Songwriting Coursera: Looking to Alaska

I recently completed a Coursera (link) on songwriting. The instructor is Pat Pattison of Berklee College of Music. It is a phenomenal course focusing on lyrics. Pattison is one of the biggest names in songwriting, so I strongly suggest anyone with an interest in writing songs with lyrics take the course. It will be offered again in October 2014 (and likely every six months after that).

My final project is a song called Looking to Alaska (link2)

The piano track is at (link3):

Mr. Pattison teaches a songwriting process that includes story development, rhymes, and lyrics. With lyrics, the length of lines, number of lines, parts of the song, emphasis, phrasing, are all subtopics.
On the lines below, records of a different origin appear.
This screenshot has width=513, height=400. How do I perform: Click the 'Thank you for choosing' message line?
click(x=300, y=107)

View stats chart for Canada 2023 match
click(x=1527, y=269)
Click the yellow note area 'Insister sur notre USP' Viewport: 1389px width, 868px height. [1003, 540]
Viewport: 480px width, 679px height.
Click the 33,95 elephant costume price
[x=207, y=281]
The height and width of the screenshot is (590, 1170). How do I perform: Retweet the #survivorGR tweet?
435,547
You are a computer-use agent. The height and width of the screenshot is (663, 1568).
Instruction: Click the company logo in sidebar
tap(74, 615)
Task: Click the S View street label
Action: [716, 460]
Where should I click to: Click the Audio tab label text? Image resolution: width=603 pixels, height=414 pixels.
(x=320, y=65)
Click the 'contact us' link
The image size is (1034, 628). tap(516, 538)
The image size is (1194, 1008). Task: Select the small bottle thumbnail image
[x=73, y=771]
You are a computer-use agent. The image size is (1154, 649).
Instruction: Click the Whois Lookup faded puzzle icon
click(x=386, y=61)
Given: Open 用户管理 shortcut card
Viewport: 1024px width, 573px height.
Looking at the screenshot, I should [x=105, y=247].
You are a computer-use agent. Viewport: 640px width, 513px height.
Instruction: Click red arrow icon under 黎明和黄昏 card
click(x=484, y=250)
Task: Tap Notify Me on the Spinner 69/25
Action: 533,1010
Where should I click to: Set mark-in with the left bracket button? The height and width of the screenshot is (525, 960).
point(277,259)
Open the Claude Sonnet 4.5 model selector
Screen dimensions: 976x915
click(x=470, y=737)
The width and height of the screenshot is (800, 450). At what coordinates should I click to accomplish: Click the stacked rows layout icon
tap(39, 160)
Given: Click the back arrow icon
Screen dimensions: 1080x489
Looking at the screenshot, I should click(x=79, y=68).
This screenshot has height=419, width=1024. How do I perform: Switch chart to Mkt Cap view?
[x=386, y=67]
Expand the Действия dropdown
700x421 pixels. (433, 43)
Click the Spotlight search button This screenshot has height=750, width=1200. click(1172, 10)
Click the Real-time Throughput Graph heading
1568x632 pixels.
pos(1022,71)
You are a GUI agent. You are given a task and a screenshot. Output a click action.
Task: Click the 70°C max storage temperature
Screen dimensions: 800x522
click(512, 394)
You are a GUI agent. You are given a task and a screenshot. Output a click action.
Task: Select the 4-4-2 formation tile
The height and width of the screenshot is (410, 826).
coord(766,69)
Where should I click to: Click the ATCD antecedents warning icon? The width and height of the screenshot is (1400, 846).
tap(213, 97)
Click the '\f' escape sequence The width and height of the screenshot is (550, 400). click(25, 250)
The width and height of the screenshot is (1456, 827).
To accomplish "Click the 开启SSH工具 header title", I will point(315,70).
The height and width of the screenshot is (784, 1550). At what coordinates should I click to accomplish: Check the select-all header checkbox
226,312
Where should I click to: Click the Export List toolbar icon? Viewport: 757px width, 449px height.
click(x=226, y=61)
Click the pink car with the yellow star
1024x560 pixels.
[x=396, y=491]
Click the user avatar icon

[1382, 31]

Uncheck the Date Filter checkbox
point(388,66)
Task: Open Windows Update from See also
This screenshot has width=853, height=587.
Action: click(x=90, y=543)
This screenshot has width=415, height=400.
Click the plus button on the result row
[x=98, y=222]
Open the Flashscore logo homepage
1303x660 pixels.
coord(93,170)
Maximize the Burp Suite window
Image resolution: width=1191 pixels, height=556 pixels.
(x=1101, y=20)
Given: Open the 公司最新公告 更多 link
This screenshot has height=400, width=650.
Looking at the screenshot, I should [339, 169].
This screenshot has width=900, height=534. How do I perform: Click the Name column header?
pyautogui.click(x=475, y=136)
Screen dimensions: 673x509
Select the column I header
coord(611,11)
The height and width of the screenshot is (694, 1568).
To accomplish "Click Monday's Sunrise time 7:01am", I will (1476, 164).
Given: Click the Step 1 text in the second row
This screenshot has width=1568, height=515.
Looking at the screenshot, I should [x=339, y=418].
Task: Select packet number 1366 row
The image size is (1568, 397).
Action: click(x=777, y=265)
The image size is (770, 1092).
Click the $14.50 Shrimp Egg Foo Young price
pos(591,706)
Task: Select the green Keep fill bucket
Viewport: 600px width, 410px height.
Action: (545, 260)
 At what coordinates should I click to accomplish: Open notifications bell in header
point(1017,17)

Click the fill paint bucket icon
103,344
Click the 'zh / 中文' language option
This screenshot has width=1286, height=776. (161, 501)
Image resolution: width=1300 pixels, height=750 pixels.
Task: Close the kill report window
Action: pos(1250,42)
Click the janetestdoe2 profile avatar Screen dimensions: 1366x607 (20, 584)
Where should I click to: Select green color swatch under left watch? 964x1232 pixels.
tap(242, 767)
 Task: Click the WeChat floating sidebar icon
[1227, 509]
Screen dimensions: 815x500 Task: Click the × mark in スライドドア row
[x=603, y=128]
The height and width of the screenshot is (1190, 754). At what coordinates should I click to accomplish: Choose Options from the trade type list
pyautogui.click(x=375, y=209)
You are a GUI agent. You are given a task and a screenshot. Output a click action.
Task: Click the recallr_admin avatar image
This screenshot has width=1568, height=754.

There are no prerequisites. For non-musicians, there are music loops. The assignments involve writing lyrics, and then recording vocals set to music (either your own music or the one of the loops).

I tend to be a process oriented person, so I liked the style of teaching. I'd guess that about half of the 25,000 participants are true beginners. Some other songwriting workshops focus on writing more songs, often to a theme or topic. I found some of the topics to be quite a challenge, and still struggle with some. The course gives a songwriter more tools, whether a person decides to use them is another question.

Lyrics follow:
Looking to Alaska

Verse1
There's this old photo
grandfather Amar
standing so tall,
Inuit proud

Verse2
Get's me to thinking
'bout my life here
too many people,
too many cars

Chorus1:
Looking to Alaska,
Land of soaring eagles
natural cathedrals
and my native home

Verse3:
So many worries
how 'bout the money?
how will I live there?
how 'bout the cold?

Chorus2:
Looking to Alaska
ocean breeching whales
wise old ancient tales
and my native home

Bridge:
I have to go there, I have to try
I'm gonna make it, I'll feel alive

Chorus3/4
Looking to Alaska
searching for salvation
find my revelation
and my native home
Looking to Alaska,
Land of soaring eagles
natural cathedrals
and my native home...

notes on music: the verses and bridge are all white piano keys. The choruses all black keys. The five black keys form a natural pentatonic scale, which gives a primitive feel to the music. I'm not sure about Inuit music, but there is a lot of Native American music uses a five note scale. The music is relatively simple, but I like the mood and tempo changes from verse to bridge to chorus.

notes on lyrics: The title is derived from the book title Looking for Alaska. The story came to me after going through the process, and there is this photo of the Inuit grandfather. I moved that to box1 because it is what sets the song in motion. I choose not to rhyme the words in the title, because the rhyming words feel clumsy. The name Amar is short for Amaruk, which is a popular Inuit name that translates to wolf. The focus of the song turns to the animals. I have some rhyming in the verses, but delete them to keep the verses unstable and also for matching verse lengths.